As soon as the job starts, you will notice two output files created within the directory. In our case they are:

sample_python_lab.sh.4156.err
sample_python_lab.sh.4156.out

$ ls -l
total 136
-rw-r--r-- 1  rc-users  218 May 14 16:20 invert_matrix.py
-rw-r--r-- 1  rc-users  568 May 14 18:44 sample_python_lab.sh
-rw-r--r-- 1  rc-users  107 May 14 18:44 sample_python_lab.sh.4156.err
-rw-r--r-- 1  rc-users 1309 May 14 18:46 sample_python_lab.sh.4156.out

Now that we see the .err and .out files. Go ahead and take a look at the .out file using the cat command:

$ cat sample_python_lab.sh.4156.out
i,mean 50 -9.642611316148498e-17
i,mean 100 1.87926695251823e-16
i,mean 150 1.8993939654816242e-16
i,mean 200 2.946282755137268e-17
...
i,mean 1950 -1.7521916145004967e-17

It looks like the job did not complete the code.
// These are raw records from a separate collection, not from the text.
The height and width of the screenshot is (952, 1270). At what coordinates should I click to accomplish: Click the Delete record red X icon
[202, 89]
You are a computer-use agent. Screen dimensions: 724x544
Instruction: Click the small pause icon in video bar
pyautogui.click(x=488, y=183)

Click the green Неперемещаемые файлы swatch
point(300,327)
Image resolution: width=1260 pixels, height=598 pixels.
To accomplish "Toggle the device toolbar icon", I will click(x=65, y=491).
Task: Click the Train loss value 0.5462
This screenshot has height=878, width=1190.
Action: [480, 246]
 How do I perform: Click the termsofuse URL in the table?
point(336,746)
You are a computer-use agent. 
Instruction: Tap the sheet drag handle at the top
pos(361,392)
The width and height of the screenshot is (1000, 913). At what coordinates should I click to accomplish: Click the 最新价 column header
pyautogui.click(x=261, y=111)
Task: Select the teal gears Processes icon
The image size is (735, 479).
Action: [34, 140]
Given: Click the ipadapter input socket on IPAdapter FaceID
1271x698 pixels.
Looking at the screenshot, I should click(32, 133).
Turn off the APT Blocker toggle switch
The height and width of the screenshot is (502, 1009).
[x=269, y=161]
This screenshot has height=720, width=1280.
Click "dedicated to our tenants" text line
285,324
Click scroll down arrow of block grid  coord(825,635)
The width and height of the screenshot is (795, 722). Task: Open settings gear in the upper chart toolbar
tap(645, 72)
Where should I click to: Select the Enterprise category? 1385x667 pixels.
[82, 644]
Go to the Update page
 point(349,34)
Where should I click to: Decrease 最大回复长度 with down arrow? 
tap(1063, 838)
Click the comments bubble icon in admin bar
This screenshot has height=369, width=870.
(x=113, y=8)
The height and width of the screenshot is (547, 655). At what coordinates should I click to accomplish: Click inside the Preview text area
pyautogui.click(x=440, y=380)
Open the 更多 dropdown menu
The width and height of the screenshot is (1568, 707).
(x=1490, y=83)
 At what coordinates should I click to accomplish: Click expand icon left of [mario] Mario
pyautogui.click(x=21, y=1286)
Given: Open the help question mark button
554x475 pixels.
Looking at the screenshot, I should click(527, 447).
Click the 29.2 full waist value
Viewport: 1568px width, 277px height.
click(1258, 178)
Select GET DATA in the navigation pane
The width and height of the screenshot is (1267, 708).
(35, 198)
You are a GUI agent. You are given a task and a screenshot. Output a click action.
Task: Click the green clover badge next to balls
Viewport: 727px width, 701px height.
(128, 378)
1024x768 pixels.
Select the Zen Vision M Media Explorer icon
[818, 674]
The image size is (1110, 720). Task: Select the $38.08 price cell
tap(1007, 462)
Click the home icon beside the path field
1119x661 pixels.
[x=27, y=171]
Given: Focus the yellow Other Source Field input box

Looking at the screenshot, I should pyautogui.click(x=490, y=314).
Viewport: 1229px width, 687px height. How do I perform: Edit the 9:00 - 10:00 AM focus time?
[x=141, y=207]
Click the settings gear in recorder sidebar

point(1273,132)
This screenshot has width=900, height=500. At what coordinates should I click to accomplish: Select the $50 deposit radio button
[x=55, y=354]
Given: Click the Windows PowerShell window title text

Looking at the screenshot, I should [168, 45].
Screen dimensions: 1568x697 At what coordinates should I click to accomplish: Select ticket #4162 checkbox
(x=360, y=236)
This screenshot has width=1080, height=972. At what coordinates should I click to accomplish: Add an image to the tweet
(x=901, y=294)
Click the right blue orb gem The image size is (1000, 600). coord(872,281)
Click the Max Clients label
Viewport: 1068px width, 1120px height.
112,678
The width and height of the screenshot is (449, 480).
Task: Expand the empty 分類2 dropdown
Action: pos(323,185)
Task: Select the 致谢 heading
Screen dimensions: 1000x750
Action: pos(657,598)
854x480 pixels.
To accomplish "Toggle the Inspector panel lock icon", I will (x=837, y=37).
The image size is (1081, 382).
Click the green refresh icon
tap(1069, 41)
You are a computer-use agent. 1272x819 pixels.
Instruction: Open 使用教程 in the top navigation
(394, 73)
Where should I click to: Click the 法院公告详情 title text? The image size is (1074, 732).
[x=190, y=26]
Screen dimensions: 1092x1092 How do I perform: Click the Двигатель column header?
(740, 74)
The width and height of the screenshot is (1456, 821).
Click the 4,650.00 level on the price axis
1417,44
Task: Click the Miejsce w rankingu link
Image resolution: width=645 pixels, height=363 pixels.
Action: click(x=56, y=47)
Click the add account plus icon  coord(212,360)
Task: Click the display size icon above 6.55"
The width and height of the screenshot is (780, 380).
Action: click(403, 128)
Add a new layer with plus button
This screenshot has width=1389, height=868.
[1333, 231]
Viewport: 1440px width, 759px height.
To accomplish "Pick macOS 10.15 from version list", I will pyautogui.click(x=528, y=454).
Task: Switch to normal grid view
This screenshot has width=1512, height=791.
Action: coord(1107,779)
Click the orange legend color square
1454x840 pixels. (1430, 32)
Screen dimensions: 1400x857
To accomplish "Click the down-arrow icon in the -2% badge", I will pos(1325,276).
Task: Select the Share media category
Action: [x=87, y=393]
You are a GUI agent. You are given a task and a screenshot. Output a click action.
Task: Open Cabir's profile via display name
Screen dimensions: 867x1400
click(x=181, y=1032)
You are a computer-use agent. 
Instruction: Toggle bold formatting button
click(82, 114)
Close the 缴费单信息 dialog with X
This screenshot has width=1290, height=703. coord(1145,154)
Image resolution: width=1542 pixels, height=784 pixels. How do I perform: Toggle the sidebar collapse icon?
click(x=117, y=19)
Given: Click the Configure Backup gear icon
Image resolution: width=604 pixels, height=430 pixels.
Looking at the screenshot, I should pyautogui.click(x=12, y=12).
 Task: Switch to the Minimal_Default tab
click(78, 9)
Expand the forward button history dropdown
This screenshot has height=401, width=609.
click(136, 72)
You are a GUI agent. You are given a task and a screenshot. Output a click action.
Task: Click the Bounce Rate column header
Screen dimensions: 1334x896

If it ran to completion we would have expected to see the last line:

i,mean 2000 2.71473510528421e-16

Next, =take a look at the error file to see if it has any clues as to why our job aborted.

$ cat sample_python_lab.sh.4156.err
slurmstepd: error: *** JOB 4156 ON p04 CANCELLED AT 2021-05-14T18:46:49 DUE TO TIME LIMIT ***

After looking at the .err file, it is clear that our job ran out of walltime as indicated by the message above. In this case we requested 2 minutes of walltime, but should have requested at least 5.